SHORT PROBLEM>
Rewrite the records from the line with "star (1161, 1397)" to the line with "Engraved is located", substituting "image" for "screenshot" and changing nothing else. Output only those lines.

SUPPLIED ENTRIES>
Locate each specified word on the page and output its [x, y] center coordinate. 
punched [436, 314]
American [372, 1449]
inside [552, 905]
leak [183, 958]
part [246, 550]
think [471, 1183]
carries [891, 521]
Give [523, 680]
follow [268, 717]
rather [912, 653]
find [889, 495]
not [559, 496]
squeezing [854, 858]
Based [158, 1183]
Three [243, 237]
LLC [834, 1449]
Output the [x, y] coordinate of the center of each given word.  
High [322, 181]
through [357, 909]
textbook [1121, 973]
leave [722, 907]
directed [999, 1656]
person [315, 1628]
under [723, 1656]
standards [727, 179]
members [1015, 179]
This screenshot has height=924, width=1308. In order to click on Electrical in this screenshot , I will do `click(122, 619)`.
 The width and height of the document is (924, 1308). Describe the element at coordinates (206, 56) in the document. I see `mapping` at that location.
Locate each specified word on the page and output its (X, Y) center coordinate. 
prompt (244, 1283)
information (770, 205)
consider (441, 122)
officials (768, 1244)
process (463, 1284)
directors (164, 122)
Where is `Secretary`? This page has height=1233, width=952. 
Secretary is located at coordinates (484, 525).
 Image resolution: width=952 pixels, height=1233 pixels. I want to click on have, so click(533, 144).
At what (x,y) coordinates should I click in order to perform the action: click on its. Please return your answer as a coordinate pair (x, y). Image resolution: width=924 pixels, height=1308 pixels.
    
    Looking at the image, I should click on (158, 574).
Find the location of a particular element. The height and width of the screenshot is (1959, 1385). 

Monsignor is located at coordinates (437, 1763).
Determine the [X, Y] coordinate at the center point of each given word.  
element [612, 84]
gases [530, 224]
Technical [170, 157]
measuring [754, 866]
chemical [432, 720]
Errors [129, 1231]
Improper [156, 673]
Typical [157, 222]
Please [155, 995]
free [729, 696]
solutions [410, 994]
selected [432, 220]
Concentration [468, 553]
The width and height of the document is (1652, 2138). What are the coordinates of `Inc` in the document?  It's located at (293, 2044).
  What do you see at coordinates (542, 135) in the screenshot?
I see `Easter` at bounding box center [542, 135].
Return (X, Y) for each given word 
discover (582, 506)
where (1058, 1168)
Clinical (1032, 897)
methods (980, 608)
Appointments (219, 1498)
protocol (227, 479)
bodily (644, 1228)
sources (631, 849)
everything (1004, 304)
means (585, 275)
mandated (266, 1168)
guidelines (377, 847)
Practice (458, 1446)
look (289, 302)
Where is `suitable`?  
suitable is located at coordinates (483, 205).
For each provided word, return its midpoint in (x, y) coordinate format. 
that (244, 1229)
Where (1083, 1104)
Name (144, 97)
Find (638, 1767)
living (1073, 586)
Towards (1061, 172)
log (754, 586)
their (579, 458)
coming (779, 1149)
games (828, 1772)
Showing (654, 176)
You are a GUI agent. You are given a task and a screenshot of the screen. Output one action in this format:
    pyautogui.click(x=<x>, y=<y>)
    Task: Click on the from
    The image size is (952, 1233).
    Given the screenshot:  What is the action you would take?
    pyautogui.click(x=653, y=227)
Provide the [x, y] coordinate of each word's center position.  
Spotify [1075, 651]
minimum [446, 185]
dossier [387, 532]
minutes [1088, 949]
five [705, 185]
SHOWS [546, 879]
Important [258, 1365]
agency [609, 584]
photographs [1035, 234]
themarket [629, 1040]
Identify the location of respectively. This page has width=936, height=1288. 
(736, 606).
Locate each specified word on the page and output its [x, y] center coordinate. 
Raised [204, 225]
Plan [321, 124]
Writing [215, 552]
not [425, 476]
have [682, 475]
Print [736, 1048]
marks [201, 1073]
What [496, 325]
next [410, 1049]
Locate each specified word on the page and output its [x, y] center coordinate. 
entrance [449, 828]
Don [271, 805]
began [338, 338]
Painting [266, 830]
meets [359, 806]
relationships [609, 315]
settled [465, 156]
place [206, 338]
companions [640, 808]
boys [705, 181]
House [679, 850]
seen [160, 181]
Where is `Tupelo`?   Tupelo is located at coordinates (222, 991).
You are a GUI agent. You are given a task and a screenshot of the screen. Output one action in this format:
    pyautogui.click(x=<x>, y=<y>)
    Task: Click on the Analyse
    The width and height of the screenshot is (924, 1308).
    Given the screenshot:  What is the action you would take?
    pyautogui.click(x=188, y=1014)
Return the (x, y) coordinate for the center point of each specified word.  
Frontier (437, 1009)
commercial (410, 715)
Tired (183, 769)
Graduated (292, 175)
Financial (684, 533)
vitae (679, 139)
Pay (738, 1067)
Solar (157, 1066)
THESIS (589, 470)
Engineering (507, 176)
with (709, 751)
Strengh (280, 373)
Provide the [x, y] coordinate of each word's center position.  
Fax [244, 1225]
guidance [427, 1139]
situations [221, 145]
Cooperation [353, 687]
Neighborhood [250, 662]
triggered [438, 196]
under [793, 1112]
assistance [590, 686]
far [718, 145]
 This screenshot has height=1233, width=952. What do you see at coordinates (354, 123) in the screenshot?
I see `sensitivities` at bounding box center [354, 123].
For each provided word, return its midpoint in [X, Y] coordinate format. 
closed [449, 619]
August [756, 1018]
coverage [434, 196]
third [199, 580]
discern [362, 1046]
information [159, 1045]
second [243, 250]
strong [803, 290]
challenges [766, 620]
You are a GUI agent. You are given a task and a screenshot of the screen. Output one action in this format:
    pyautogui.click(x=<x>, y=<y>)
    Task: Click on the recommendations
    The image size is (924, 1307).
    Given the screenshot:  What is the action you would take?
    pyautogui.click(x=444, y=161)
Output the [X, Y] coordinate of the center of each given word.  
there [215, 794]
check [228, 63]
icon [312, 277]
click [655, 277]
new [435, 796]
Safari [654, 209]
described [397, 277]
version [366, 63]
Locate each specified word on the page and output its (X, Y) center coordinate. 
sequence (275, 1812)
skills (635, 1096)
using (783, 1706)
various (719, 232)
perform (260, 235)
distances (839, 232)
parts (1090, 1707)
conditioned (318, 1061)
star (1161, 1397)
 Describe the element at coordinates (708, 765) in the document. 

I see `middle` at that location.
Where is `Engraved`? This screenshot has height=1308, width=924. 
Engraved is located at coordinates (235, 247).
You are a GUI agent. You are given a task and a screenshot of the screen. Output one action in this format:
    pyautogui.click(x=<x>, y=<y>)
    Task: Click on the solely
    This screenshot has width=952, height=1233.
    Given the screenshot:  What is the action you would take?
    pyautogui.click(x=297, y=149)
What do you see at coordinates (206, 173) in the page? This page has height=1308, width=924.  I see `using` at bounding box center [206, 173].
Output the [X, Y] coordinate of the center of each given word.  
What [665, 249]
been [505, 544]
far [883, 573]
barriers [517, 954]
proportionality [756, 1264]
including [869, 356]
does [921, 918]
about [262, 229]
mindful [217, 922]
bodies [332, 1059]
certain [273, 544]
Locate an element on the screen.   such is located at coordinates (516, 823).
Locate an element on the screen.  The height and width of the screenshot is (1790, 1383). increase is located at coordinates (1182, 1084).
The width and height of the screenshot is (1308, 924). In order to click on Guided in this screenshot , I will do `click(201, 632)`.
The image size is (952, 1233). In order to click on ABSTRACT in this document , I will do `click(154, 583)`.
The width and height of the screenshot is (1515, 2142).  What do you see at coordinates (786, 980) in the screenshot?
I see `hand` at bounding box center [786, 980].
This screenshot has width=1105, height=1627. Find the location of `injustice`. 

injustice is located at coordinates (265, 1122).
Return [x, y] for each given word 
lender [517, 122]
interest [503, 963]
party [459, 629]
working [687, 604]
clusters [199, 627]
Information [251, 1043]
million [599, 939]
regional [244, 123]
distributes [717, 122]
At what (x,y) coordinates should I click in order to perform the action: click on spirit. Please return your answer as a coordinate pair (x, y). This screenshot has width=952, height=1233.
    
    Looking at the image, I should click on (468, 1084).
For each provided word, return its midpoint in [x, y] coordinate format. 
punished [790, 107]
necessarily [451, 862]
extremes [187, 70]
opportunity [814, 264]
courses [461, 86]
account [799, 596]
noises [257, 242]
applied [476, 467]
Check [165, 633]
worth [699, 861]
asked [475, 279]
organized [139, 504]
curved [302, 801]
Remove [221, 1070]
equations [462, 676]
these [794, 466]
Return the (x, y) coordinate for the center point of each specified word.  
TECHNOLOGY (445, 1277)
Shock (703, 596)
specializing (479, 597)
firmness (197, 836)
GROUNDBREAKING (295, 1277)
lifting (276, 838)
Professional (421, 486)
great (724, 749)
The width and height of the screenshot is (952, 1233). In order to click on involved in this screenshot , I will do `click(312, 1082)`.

FINISHED ANSWER>
star (1161, 1397)
 Describe the element at coordinates (708, 765) in the document. 

I see `middle` at that location.
Where is `Engraved`? This image has height=1308, width=924. 
Engraved is located at coordinates (235, 247).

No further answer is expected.